▸ Source excerpt:
· · · · · · ·

Following up on this comment since I haven’t seen a thread about it: https://lemmy.blahaj.zone/comment/14639216
Probably everytbing put out by Nintendo in a long time. Yes, even that one. That one, too.
Pretty much every modern AAA game. Theres an exception here and there but really smaller studios have been making bangers that AAA studios just cant seem to touch
Team Fortress 2:
I’d say its gameplay is more “robust” than special. Like you can have any and every kind of fight in TF2 but none of it is more special than an FPS that specializes in any game mode.
Every Halloween, I play this Xbox 360 (I think it’s also on PC now) game called Bullet Witch.
Basically a third-person shooter with postapocalyptic supernatural horror theme. You play as a witch who shoots zombies and weird creatures with a magic machine gun broom thing. Also you get spells. Some are bloody awesome.

· · · · · · ·

▸ Information given:
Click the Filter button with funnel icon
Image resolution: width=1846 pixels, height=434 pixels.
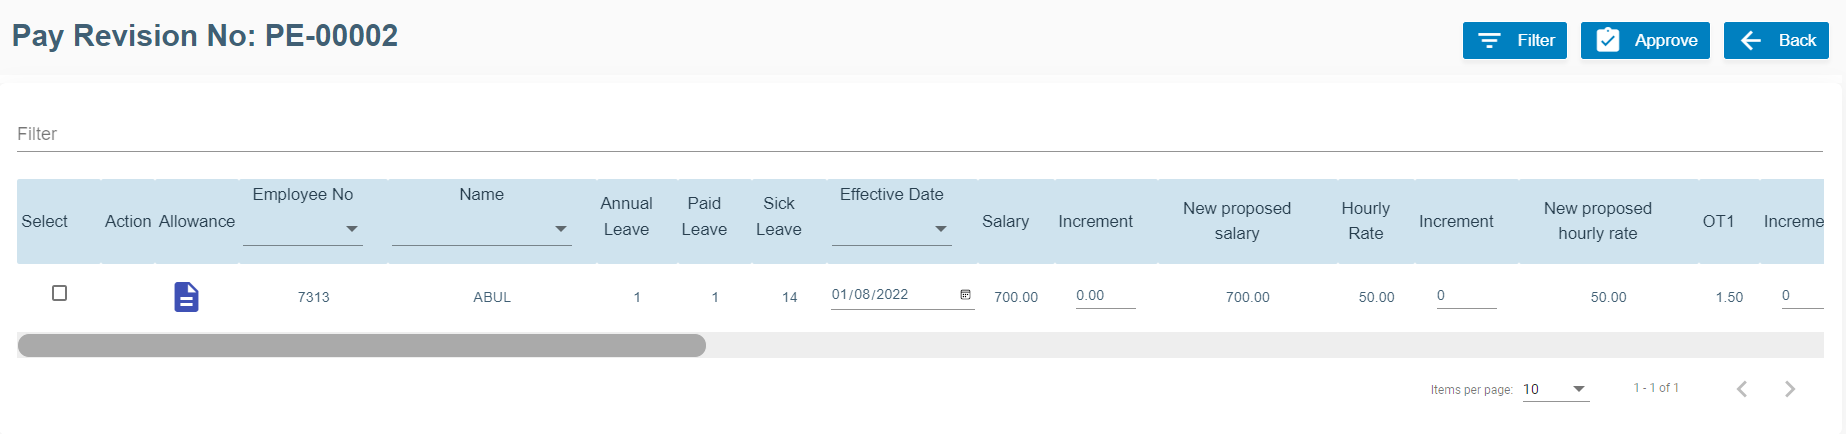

· · · · · · ·

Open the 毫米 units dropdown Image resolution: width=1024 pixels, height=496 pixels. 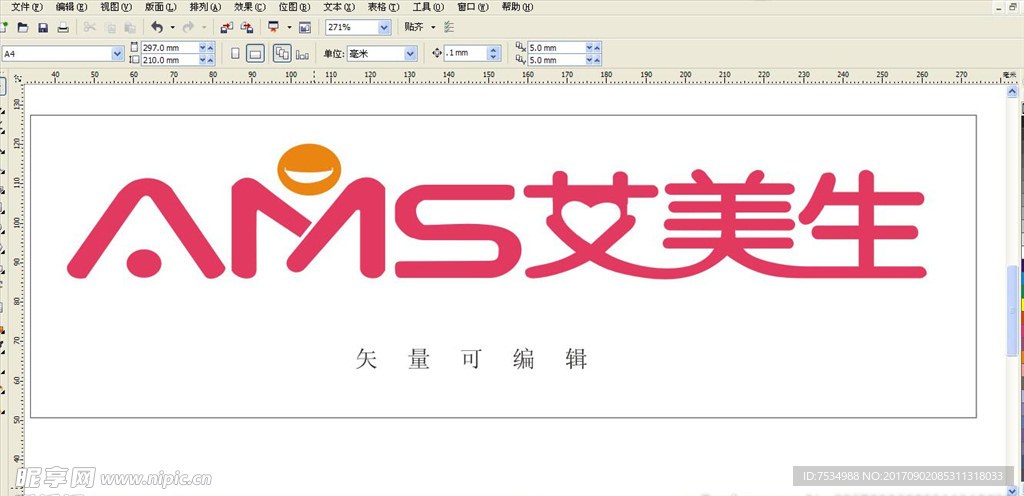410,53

· · · · · · ·

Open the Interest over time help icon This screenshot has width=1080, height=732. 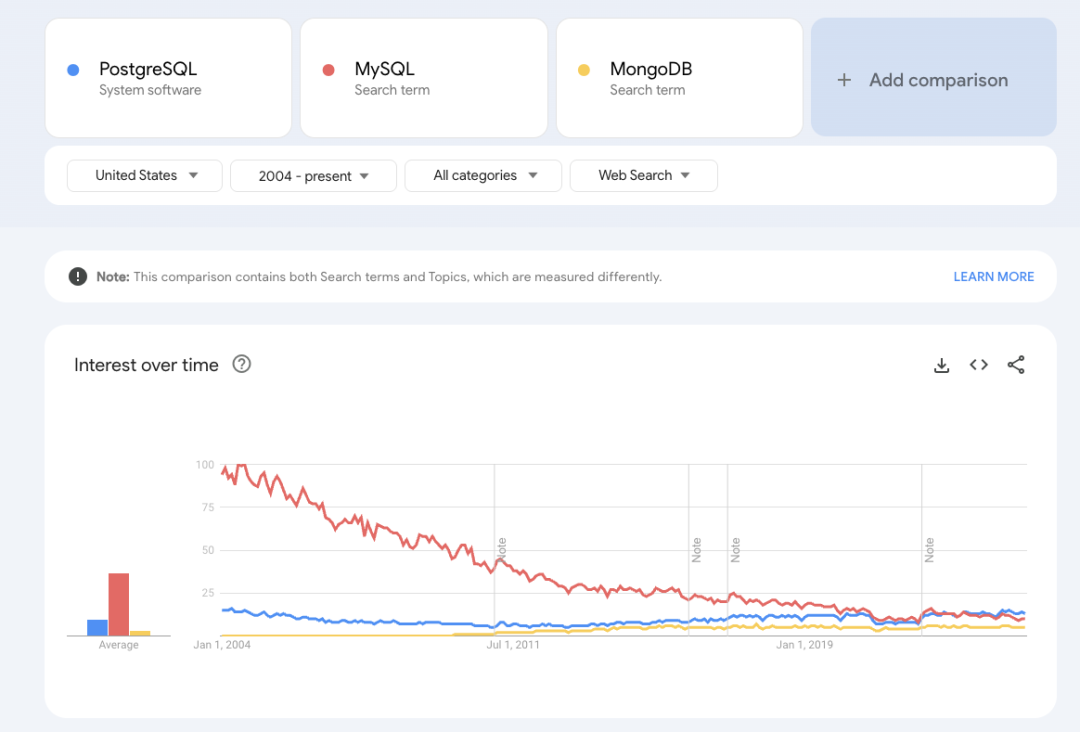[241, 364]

· · · · · · ·

▸ Required work:
1) Repeat the passage from the game thread word for word, starting at "Pretty much every" and ending at "are bloody awesome.".
2) According to the game thread, on which console does the commenter play Bullet Witch every Halloween?
3) Carry on writing the game thread from its last sentence.
The rows come from a different source than the game thread.

▸ Answers for the tasks:
1)
Pretty much every modern AAA game. Theres an exception here and there but really smaller studios have been making bangers that AAA studios just cant seem to touch
Team Fortress 2:
I’d say its gameplay is more “robust” than special. Like you can have any and every kind of fight in TF2 but none of it is more special than an FPS that specializes in any game mode.
Every Halloween, I play this Xbox 360 (I think it’s also on PC now) game called Bullet Witch.
Basically a third-person shooter with postapocalyptic supernatural horror theme. You play as a witch who shoots zombies and weird creatures with a magic machine gun broom thing. Also you get spells. Some are bloody awesome.

2) Xbox 360.

3)
This game is peak Xbox 360 to the core. The distinct memorable thing about it is that I can actually list good and bad things about it. Level design varies between meh and decent. Some of the particular setpieces are pretty awesome though. (You get to fight at an airport, and you get to do a boss fight at the top of the plane mid-flight!) Spells are fun. The mega-spells are hella fun. (Just call up lightning and watch stuff explode.) Shooting is kinda jank but it works. Jank is explained by lore. (Why is friendly fire not a thing? Well, you see, this is a magic machine gun broom thing, so bullets dodge the civilians and allies by ~*~magic~*~.) Enemy designs are nothing to write home about at first glance, but are actually kinda memorable. (You first meet up the zombies and hey, they’re talking zombies. With military helmets and guns. Like, what? You don’t see this every day.) There are some things that seem just not very well designed, like there’s these gigantic enemies that serve as minibosses and they’re a lot less scary when you note the AI is probably bugged and they often just decide to stand at place for a while and eat a lot of bullets.
I got this thing in the bargain bin. It’s a zombie shooty game that’s perfect for Halloween so that’s what I use it for. That’s all it does. That’s all I could ask it for. And it’s fine at it.
I love Bullet Witch and I’m still looking for a physical copy of this and Ninja Blade on Xbox 360.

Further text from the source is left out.